Roma, 8 agosto 2026 – “Voltare le spalle durante la commemorazione di Marcinelle è un gesto grave e vergognoso. Marcinelle non è il luogo per le divisioni politiche. È il luogo della memoria, del rispetto e della dignità del lavoro”. È la premier Giorgia Meloni a denunciare la protesta andata in scena durante le celebrazioni della strage di Marcinelle in Belgio, dove – come riporta Il Giornale – oggi alcuni iscritti della Cgil si sono girati di spalle durante gli interventi di Ignazio La Russa – che sul palco allestito per le celebrazioni nella miniera di Bois du Cazier ha letto il messaggio di Mattatella – e Antonella Sberna, vicepresidente del Parlamento Europeo. Ma alla fine di una mattinata di accuse incrociare, arriva il sindacato belga Fgtb “Ci siamo girati noi, è protesta antifascista”.

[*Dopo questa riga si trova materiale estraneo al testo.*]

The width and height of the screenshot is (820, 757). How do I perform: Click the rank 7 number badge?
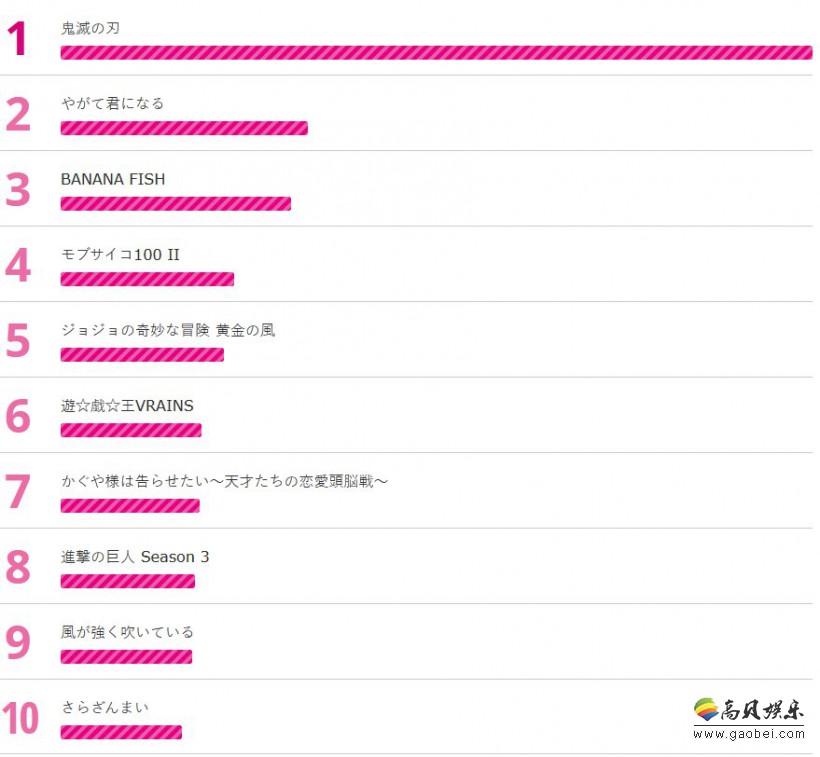pyautogui.click(x=18, y=491)
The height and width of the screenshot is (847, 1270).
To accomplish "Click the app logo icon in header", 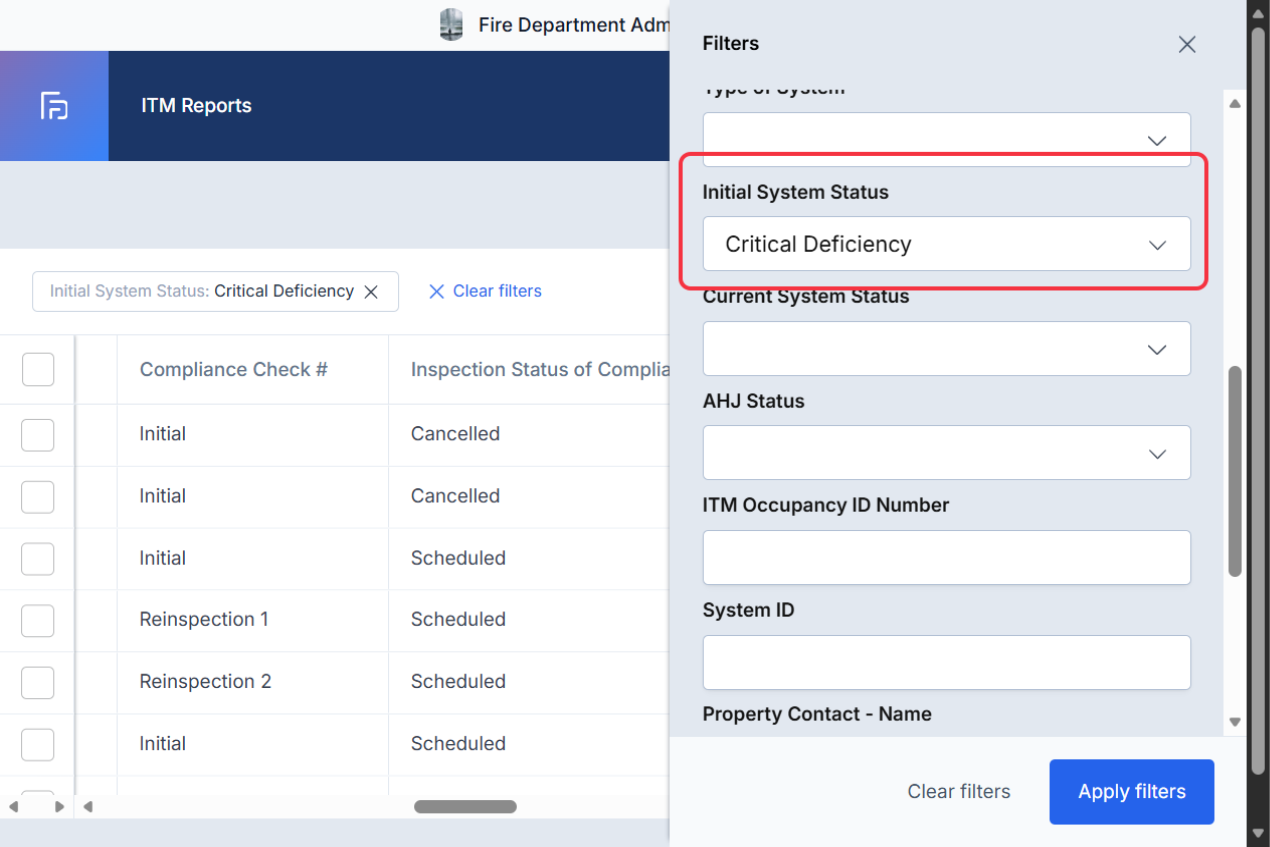I will (54, 106).
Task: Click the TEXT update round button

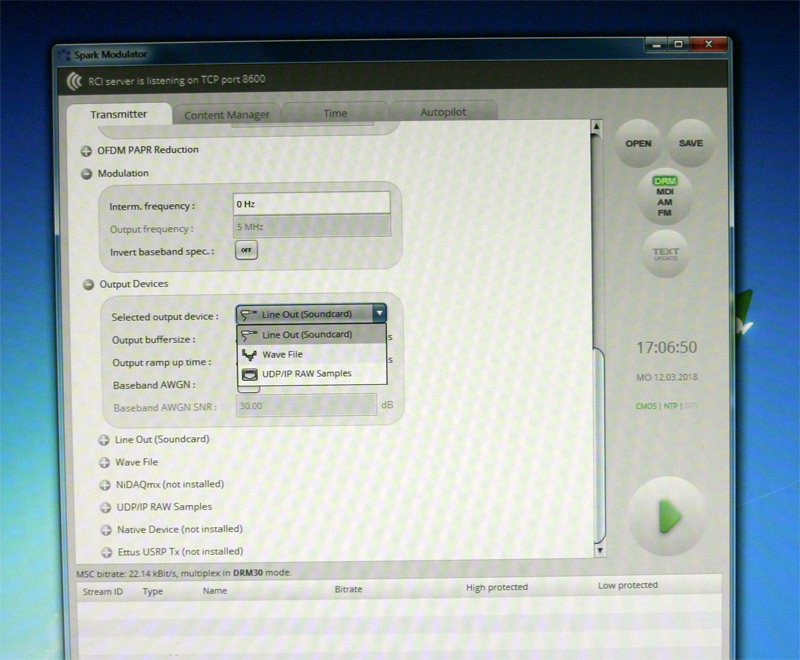Action: coord(665,255)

Fgtb ammette: “Ci siamo girati noi, siamo contro i partiti fascisti”
“Tutti i compagni dell'Fgtb si sono girati, perché noi siamo contro la presenza di partiti fascisti, e per noi Fdi è un partito di estrema destra. Noi siamo contro la presenza di tutti i partiti fascisti. La loro presenza non è bella, soprattutto in un luogo molto importante per l'immigrazione italiana": Lo ha detto all'Ansa Vincent Pestieau, segretario regionale del sindacato belga Fgtb a Charleroi. La nostra protesta "non ha riguardato Mattarella, ma è solo perché Ignazio La Russa ha parlato a nome del governo", ha aggiunto.